The "Number of data points" option is still there, allows you to control resolution of data. Following it is the clustering method, currently with two available choices: hierarchical and K-means. Each will have its own options ("distance metric" and "agglomeration" for hierarchical, and "number of clusters" for K-means), which are just household parameters to run clustering analysis.

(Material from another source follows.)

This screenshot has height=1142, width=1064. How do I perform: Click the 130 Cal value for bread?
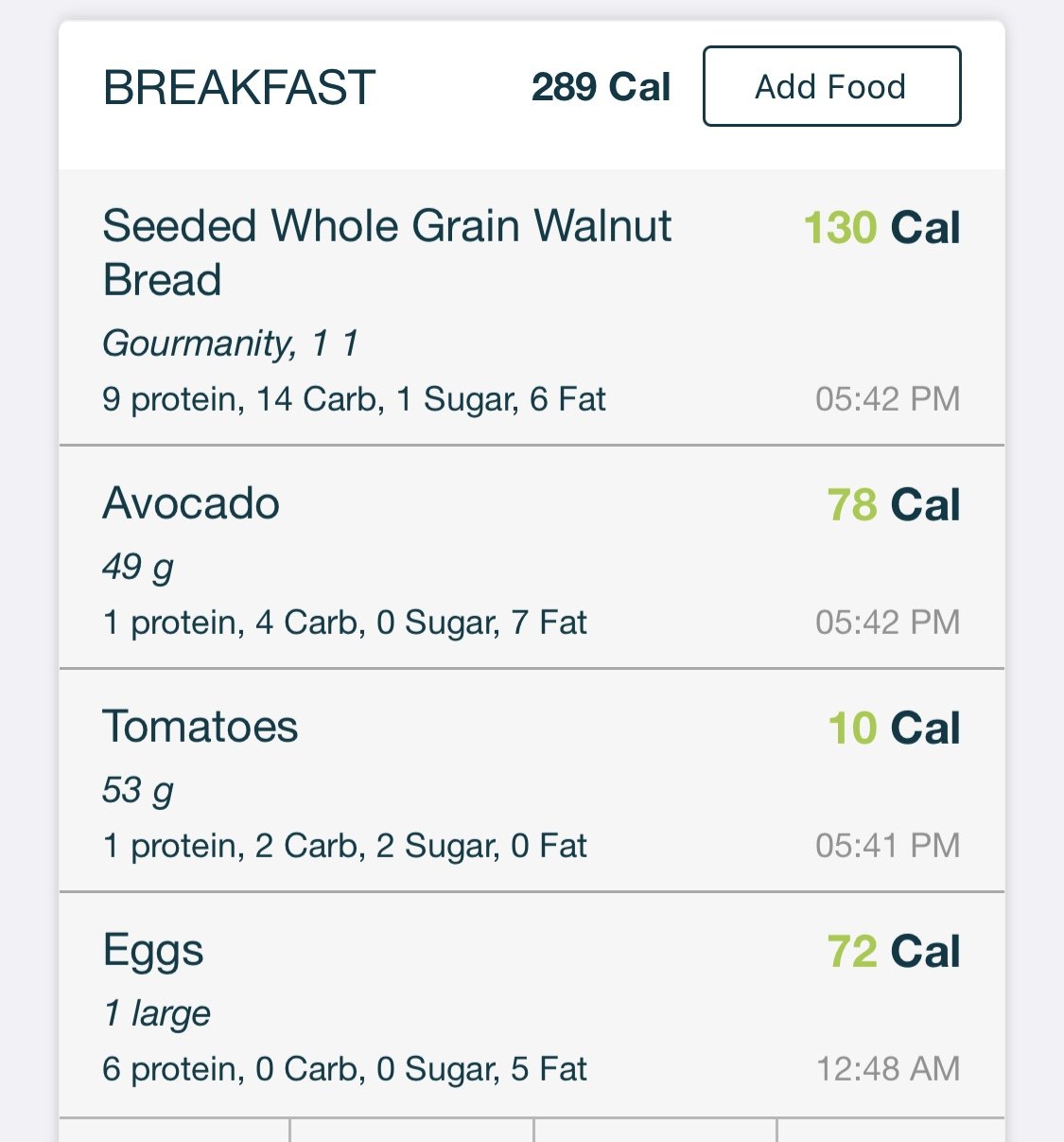pos(881,228)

Let's run hierarchical analysis first. Click button "Make gene plot":


This is how hierarchical clustering result looks like, of those sweet 5 KB regions of glycolysis pathway genes, on an MRE-Seq experiment done on CD4 cell sample... The right side is heatmap, where each row is one 5KB region (middle point is TSS, left side is upstream, no matter which strand the gene is on). Darker color means higher MRE signal, indicating higher likelihood of CpGs been unmethylated. Mouse over it for the tooltip:


And on the left is the dendrogram, in horizontal fashion. In addition to looking at the lines and branches, you can sort it out by clicking the branching points:


See that I clicked on a juncture, and that entire sub-tree turns red now. The genes composing this tree are also displayed in a list.

Above is brief intro on hierarchical clustering. This result is sensitive to choice of distance metric, and agglomeration method. Just play with it and you'll see.

Next is the K-means. Run it with same data and search for 3 clusters:


So... the result doesn't look *so interesting*, it might because the data profiles of glycolysis genes are just similar as each other, or I haven't tried good enough? Anyway, the clusters are denoted by buttons on the right side of heatmap, which is clickable for showing genes belonging to this cluster.